[AUFGABE 1]: Zähle in der Reihenfolge des Essays über die Arbeitswelt der Zukunft die Begriffe auf, die der Absatz ab „Wohl ursächlich verbunden“ gedanklich von „Stabilität“ bis „Alter“ aneinanderreiht.
[AUFGABE 2]: Gib den Absatz ab „Galt es früher noch“ aus dem Essay über die Arbeitswelt der Zukunft knapper wieder, ohne seine wesentlichen Aussagen zu verlieren.
[AUFGABE 3]: Führe den Essay über die Arbeitswelt der Zukunft im Anschluss an seinen letzten Satz weiter.

Das produktive Reptil

Beitrag von Hannah Wendt, 20 Jahre

Der Mensch der Zukunft hat es mal wieder in der Hand. Er, der Erwerbstätige, steht aber auch immer mehr in seiner eigenen Pflicht. Wie sieht diese Verantwortung aus, die als Verheißung daherkommt, doch auch als Notwendigkeit, als Zwang — und was bedeutet sie für das Verständnis des arbeitenden Individuums?
Insbesondere in den letzten Jahrzehnten haben sich einige Veränderungen angebahnt, die einen Ausblick bereits andeuten.
Galt es früher noch, den zukünftigen Arbeitnehmer mit seinen schon angelegten Talenten bis zu einem idealen Grad auszubilden, ihn daraufhin anzustellen und bis auf einige Weiterbildungen als eher konstante, zuverlässige Kraft zu schätzen, so muss der Arbeitnehmer der Zukunft, mehr noch als jener der Gegenwart, als Projektionsfläche unaufhörlicher Möglichkeiten herhalten.
Wohl ursächlich verbunden ist dieses Phänomen mit einem Bedeutungswandel: Stabilität wird mit Stillstand assoziiert, dieser wiederum bald als Rückwärtsgewandtheit empfunden, da Entwicklung als Voraussetzung gilt. Und Rückwärtsgewandtheit ist Alter, ein Attribut, welches ohnehin in Verruf gerät: Der moderne Mensch ist jung und wandelbar, denn Wandel ist innovativ.
Wenn unsere Gesellschaft als Innovationsgesellschaft zu bezeichnen ist, so ist alles Statische trotz seiner Qualitäten ein Manko. Ist dies jetzt bereits zu beobachten, kann es sich in Zukunft ohne Weiteres nur verstärken, denn der Innovationsgedanke ist nicht nur unvermindert jung; er verjüngt sich im Gegensatz zur Gesellschaft sogar noch.

[VORLIEGENDE EINTRÄGE]:

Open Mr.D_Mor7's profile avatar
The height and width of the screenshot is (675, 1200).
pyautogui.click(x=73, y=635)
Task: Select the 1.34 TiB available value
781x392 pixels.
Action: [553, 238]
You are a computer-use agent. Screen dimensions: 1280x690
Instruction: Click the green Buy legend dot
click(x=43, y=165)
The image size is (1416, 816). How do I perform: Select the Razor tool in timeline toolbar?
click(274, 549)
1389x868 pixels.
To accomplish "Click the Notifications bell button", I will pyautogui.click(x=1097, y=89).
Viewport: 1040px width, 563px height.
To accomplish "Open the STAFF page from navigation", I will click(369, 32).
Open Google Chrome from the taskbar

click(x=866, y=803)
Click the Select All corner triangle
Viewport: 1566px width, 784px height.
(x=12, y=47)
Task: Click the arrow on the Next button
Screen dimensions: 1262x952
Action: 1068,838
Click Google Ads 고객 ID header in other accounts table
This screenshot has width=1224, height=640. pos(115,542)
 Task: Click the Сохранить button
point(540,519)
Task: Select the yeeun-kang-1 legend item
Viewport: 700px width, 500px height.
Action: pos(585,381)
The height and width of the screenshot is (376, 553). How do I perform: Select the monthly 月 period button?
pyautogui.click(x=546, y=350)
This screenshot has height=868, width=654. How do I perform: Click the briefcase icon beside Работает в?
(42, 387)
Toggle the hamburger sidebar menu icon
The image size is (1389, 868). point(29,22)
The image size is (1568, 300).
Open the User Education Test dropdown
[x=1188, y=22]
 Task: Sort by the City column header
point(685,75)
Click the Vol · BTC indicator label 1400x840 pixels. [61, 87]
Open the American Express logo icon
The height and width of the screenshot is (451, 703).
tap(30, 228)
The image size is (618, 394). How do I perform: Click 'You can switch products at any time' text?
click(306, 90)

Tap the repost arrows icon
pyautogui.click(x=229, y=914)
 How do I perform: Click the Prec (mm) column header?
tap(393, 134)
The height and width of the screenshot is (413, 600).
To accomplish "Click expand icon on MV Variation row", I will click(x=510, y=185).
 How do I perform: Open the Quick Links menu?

[LÖSUNG 1]: Stabilität, Stillstand, Rückwärtsgewandtheit, Alter

[LÖSUNG 2]: Früher wurde der künftige Arbeitnehmer entsprechend seinen vorhandenen Talenten möglichst ideal ausgebildet und danach angestellt. Abgesehen von einigen Weiterbildungen schätzte man ihn als beständige, verlässliche Kraft. Der Arbeitnehmer der Zukunft muss dagegen, noch stärker als der heutige, als Projektionsfläche unaufhörlicher Möglichkeiten herhalten.

[LÖSUNG 3]:
Im Rahmen der Globalisierung werden immer größere Teile der Welt in den zukunftsverheißenden Chor einstimmen, der mit Engelsgesang den Fortschritt verkündet, ein scheinbar nicht versiegender Quell von Möglichkeiten. Auch die Idee, alles ließe sich ewig optimieren, jene Überzeugung vom sich gegen alle Widrigkeiten bahnbrechenden Guten, wird seinen Platz in der zeitgeschichtlichen Mentalität ausbauen können — zu schön ist die Vorstellung, das gesamtmenschliche Schicksal ließe sich eigenverantwortlich dem Glück zuwenden. Heilsbotschaften hatten schon immer eine große Anziehungskraft.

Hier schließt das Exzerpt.